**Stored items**
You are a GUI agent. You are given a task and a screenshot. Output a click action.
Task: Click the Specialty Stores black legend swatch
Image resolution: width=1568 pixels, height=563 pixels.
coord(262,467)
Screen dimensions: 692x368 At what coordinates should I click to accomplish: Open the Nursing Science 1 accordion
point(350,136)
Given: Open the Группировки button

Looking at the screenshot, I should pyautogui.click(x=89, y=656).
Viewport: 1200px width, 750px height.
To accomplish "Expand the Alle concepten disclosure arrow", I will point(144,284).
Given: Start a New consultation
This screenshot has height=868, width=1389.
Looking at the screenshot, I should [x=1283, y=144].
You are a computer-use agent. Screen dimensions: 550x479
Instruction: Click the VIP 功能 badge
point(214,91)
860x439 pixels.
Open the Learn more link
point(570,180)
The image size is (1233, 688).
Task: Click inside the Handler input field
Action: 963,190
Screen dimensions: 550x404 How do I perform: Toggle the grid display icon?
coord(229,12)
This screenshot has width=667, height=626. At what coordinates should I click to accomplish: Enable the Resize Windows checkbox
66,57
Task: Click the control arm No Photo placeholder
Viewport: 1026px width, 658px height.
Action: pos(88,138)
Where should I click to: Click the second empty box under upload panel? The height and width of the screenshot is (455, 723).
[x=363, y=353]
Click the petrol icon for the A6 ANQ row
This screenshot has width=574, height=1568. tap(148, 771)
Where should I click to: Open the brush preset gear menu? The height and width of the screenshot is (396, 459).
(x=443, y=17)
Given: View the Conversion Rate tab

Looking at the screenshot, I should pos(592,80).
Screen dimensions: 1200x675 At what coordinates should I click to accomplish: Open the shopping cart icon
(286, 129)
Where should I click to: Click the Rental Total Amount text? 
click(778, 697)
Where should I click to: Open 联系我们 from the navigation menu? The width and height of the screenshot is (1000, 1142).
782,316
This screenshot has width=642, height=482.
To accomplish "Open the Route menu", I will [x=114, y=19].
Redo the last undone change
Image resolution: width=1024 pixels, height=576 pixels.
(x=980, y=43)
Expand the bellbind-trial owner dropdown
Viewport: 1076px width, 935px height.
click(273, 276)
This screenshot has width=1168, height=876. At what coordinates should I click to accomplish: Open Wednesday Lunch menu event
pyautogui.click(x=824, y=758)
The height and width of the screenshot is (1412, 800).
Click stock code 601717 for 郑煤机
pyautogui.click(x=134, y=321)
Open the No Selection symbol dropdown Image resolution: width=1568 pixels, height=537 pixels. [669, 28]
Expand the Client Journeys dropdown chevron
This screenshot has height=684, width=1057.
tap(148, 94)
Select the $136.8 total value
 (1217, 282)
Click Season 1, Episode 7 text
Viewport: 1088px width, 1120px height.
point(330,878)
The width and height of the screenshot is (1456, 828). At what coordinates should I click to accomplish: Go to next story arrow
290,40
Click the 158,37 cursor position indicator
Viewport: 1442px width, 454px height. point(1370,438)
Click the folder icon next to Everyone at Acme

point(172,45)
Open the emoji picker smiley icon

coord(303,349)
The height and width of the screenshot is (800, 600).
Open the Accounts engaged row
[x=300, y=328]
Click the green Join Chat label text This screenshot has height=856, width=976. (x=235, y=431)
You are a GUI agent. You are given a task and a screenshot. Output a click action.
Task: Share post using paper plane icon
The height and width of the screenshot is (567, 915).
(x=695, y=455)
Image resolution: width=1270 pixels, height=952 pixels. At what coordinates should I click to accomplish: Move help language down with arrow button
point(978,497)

**TASK GOAL**
Print exactly, and only, the lines running from the one that contains "Open the Accounts engaged row" to the last line of the records above.

**RESPONSE**
Open the Accounts engaged row
[x=300, y=328]
Click the green Join Chat label text This screenshot has height=856, width=976. (x=235, y=431)
You are a GUI agent. You are given a task and a screenshot. Output a click action.
Task: Share post using paper plane icon
The height and width of the screenshot is (567, 915).
(x=695, y=455)
Image resolution: width=1270 pixels, height=952 pixels. At what coordinates should I click to accomplish: Move help language down with arrow button
point(978,497)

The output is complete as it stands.